**ESTRATTO DELLA FONTE:**
I nostri adulti che hanno riscoperto nella
notte di Pasqua il valore del loro
Battesimo, simpegnano a vivere una
vita nuova in Cristo. La conversione
è dono di Dio, l'uomo è
chiamato a rispondere e collaborare ogni
giorno, perché è un
"rinnovato" che sempre si rinnova.
L'uomo, credente adulto nella fede, deve
sì avere entusiasmo e slancio
religioso, ma questi devono emergere dal
mistero di Gesù Cristo, il Risorto
di cui egli è testimone,
dall'approfondimento della Parola, dai
Sacramenti, dalla Liturgia che diventa
vita, dalla ferialità del mistero
di Cristo nella nostra storia
quotidiana.
Ora, la stessa liturgia essendo culmine e
fonte (SC 10), ha bisogno sia di una
preparazione catechetica che di una
prosecuzione mistagogica. Volendo
presentare la realtà del tempo
pasquale, tempo fortemente battesimale,
secondo una prospettiva
catechetico-mistagogica, è
opportuno partire dai segni per
risalire alla realtà da essi
significata.

**DATI DEI RECORD:**
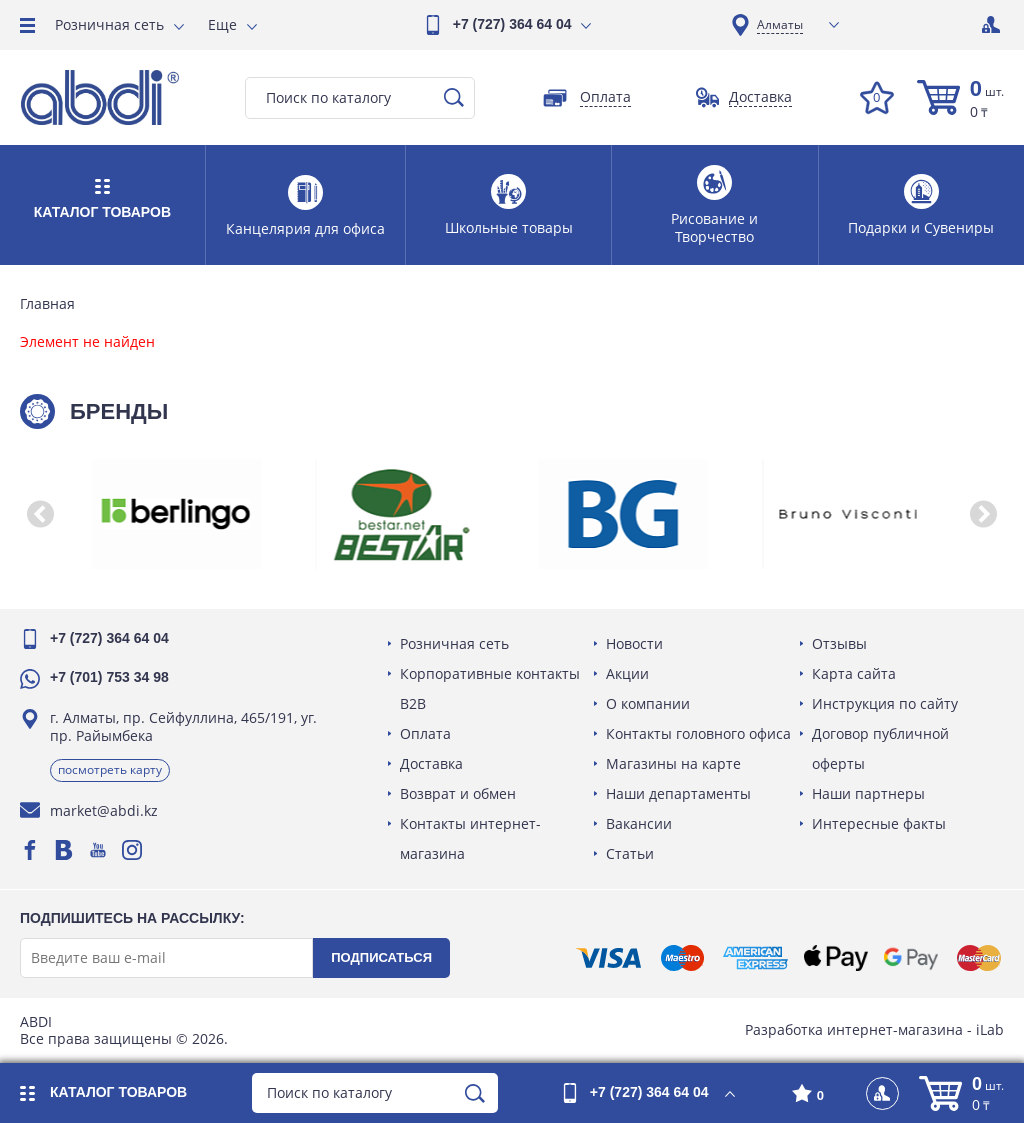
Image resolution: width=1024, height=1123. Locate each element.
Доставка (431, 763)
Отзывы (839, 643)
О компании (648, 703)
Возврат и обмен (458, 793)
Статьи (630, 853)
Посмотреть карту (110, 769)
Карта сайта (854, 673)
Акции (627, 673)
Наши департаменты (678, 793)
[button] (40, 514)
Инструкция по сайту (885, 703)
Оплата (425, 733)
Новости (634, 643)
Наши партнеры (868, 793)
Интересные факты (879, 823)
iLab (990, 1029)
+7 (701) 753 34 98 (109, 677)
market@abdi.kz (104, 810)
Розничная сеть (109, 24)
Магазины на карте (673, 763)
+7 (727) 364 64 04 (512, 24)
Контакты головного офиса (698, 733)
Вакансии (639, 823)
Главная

**CONSEGNE:**
1: Rispondi alle domande seguenti basandoti sull'estratto.
(a) Di chi è dono la conversione?
(b) Oltre a una preparazione catechetica, di che cosa ha bisogno la liturgia?
(c) Come viene definito il tempo pasquale?
2: Secondo l'estratto, per quale motivo l'uomo è chiamato a rispondere e collaborare ogni giorno? Rispondi in una o due frasi.
3: Indica se ciascuna affermazione concorda con l'estratto, rispondendo sì o no e citando le parole decisive.
(a) Gli adulti hanno riscoperto il valore del loro Battesimo nella notte di Pasqua.
(b) Si propone di partire dalla realtà significata per arrivare ai segni.
(c) Al credente adulto nella fede non serve l'entusiasmo religioso.

**SOLUZIONI:**
1:
(a) La conversione è dono di Dio.
(b) Ha bisogno di una prosecuzione mistagogica.
(c) Come tempo fortemente battesimale.

2: La conversione è dono di Dio, e l'uomo deve rispondere e collaborare ogni giorno perché è un "rinnovato" che sempre si rinnova.

3:
(a) Sì: "hanno riscoperto nella notte di Pasqua il valore del loro Battesimo".
(b) No: "è opportuno partire dai segni per risalire alla realtà da essi significata".
(c) No: "deve sì avere entusiasmo e slancio religioso".